SUPPLIED MATERIAL below:

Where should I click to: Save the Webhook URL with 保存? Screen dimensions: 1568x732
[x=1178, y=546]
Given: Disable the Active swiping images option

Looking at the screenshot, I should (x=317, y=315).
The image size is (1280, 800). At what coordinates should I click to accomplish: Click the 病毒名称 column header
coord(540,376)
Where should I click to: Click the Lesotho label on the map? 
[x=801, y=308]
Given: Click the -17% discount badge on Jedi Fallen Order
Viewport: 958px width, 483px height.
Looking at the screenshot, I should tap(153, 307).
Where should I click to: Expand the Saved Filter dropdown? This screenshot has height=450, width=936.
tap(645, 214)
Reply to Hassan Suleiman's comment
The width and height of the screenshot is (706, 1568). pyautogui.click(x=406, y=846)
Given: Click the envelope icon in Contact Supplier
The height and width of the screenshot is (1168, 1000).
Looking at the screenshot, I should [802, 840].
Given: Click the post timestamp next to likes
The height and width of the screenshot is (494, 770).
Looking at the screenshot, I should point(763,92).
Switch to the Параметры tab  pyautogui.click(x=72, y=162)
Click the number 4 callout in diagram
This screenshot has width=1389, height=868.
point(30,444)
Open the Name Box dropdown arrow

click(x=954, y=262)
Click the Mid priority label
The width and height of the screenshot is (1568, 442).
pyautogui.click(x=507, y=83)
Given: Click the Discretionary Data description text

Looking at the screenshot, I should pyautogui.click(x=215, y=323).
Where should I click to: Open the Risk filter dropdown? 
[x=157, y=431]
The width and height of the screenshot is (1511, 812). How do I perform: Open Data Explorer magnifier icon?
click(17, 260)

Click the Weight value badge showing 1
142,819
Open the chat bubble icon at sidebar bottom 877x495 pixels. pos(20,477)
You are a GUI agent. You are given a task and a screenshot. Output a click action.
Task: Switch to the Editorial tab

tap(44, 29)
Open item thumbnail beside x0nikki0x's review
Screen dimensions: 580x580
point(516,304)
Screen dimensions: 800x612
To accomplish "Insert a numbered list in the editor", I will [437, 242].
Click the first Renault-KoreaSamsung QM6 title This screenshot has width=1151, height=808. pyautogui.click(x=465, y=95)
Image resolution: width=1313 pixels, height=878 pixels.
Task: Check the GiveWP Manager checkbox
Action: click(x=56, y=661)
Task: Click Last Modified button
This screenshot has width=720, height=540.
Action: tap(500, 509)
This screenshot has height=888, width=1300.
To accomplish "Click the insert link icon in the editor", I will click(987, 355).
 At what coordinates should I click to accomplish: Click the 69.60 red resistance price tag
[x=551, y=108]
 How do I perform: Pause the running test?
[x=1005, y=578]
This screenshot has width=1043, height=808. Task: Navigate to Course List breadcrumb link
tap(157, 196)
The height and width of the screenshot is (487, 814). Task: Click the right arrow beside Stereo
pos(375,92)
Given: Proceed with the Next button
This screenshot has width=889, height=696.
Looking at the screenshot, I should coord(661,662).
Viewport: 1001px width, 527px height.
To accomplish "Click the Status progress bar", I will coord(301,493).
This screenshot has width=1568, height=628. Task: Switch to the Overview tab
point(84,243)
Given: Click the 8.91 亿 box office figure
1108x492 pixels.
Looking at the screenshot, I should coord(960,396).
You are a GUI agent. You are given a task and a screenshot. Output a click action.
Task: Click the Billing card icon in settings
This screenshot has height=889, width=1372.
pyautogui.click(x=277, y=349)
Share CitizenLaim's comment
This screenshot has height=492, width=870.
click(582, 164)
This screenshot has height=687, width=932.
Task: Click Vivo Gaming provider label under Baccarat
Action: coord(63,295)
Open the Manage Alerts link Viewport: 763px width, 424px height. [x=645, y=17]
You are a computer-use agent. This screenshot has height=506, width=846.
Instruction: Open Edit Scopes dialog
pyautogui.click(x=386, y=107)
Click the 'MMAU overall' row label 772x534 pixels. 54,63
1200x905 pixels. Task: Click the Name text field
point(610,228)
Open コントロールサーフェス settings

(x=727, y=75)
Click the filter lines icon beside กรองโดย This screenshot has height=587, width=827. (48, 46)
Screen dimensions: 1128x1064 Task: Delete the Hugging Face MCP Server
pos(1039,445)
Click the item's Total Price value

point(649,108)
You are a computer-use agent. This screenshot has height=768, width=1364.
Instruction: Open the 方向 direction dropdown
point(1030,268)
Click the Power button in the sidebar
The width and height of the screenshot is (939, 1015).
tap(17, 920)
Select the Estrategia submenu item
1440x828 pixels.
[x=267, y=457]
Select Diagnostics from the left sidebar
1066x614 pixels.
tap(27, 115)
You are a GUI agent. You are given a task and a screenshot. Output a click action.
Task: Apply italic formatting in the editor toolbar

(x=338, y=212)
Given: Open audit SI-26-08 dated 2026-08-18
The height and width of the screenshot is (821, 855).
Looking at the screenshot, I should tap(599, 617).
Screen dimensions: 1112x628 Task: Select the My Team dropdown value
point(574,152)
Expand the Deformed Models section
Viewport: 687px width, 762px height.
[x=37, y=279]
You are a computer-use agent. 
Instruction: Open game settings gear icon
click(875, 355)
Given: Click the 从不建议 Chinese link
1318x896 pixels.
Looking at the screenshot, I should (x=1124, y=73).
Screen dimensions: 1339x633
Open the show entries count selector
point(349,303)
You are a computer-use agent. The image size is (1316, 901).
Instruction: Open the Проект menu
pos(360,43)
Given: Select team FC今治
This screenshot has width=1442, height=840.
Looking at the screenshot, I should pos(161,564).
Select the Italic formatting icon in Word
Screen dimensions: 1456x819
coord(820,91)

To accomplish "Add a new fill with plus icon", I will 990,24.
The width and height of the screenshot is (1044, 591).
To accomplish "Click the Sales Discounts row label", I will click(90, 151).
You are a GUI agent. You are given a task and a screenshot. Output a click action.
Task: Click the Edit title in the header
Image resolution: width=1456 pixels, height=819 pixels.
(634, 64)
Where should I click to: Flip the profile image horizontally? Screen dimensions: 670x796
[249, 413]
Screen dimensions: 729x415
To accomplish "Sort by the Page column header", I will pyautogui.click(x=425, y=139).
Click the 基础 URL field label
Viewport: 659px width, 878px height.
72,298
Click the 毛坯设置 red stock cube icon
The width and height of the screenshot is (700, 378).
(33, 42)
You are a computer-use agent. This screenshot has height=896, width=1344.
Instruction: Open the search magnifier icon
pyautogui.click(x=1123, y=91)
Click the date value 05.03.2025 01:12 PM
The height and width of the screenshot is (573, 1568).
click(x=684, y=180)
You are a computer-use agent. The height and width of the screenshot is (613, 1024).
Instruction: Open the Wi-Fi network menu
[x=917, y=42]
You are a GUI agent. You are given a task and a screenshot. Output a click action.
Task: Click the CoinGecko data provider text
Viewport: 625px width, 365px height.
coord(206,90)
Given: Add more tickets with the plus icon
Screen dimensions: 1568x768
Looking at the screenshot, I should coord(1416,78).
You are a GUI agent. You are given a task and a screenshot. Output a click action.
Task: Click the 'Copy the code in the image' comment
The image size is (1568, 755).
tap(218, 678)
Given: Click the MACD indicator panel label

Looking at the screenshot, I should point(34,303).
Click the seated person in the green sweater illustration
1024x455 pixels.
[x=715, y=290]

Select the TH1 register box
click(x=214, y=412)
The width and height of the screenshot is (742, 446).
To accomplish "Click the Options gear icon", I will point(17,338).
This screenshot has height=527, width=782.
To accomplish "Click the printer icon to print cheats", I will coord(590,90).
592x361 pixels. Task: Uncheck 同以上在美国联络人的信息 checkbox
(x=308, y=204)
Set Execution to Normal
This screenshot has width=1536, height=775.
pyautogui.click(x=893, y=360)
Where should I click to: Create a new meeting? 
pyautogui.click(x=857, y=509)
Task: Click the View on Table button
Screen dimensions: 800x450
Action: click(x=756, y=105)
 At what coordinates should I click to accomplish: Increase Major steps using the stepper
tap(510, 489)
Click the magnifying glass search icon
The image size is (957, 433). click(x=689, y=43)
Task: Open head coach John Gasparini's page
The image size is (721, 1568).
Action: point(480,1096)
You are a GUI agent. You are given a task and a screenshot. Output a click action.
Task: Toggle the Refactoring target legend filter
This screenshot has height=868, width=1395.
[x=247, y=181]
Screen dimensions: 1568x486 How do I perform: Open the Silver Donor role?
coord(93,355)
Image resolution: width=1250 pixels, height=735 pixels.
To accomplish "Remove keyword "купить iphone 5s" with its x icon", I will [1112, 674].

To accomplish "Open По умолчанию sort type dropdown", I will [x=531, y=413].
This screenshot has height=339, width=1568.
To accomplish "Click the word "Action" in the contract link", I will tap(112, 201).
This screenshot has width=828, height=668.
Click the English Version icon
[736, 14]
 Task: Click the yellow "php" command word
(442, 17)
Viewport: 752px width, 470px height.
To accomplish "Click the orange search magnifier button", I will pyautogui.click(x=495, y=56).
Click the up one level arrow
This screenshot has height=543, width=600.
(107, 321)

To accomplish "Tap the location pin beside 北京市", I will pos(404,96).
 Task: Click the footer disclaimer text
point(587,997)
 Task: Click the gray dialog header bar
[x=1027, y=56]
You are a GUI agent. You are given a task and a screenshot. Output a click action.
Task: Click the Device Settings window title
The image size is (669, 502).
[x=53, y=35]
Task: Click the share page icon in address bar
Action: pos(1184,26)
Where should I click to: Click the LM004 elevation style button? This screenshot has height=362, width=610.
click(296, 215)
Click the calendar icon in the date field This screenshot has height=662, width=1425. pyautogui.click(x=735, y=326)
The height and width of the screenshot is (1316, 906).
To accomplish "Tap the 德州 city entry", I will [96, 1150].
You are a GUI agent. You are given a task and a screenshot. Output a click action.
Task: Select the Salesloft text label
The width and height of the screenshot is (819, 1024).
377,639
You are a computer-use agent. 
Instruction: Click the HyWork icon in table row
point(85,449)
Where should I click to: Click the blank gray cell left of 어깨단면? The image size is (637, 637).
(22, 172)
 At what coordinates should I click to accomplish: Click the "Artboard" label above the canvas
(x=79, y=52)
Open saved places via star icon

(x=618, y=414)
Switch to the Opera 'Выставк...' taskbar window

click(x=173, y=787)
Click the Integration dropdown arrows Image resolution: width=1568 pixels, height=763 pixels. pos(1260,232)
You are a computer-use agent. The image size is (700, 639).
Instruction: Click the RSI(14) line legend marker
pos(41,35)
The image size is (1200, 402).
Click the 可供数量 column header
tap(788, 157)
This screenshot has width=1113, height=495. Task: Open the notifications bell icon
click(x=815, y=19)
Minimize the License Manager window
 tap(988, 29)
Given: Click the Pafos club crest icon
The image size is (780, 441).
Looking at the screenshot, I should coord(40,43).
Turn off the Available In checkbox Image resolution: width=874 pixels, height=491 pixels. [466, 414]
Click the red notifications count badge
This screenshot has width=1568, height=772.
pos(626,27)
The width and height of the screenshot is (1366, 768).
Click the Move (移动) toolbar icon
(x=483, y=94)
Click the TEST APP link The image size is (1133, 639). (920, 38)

End of SUPPLIED MATERIAL.

THE TASK: Give back precisely the lines above that start at the line containing "Given: Proceed with the Next button" and end at the line containing "Click the Power button in the sidebar", inclusive. No other lines belong in the output.

EXPECTED ANSWER:
Given: Proceed with the Next button
This screenshot has width=889, height=696.
Looking at the screenshot, I should coord(661,662).
Viewport: 1001px width, 527px height.
To accomplish "Click the Status progress bar", I will coord(301,493).
This screenshot has width=1568, height=628. Task: Switch to the Overview tab
point(84,243)
Given: Click the 8.91 亿 box office figure
1108x492 pixels.
Looking at the screenshot, I should coord(960,396).
You are a GUI agent. You are given a task and a screenshot. Output a click action.
Task: Click the Billing card icon in settings
This screenshot has height=889, width=1372.
pyautogui.click(x=277, y=349)
Share CitizenLaim's comment
This screenshot has height=492, width=870.
click(582, 164)
This screenshot has height=687, width=932.
Task: Click Vivo Gaming provider label under Baccarat
Action: coord(63,295)
Open the Manage Alerts link Viewport: 763px width, 424px height. [x=645, y=17]
You are a computer-use agent. This screenshot has height=506, width=846.
Instruction: Open Edit Scopes dialog
pyautogui.click(x=386, y=107)
Click the 'MMAU overall' row label 772x534 pixels. 54,63
1200x905 pixels. Task: Click the Name text field
point(610,228)
Open コントロールサーフェス settings

(x=727, y=75)
Click the filter lines icon beside กรองโดย This screenshot has height=587, width=827. (48, 46)
Screen dimensions: 1128x1064 Task: Delete the Hugging Face MCP Server
pos(1039,445)
Click the item's Total Price value

point(649,108)
You are a computer-use agent. This screenshot has height=768, width=1364.
Instruction: Open the 方向 direction dropdown
point(1030,268)
Click the Power button in the sidebar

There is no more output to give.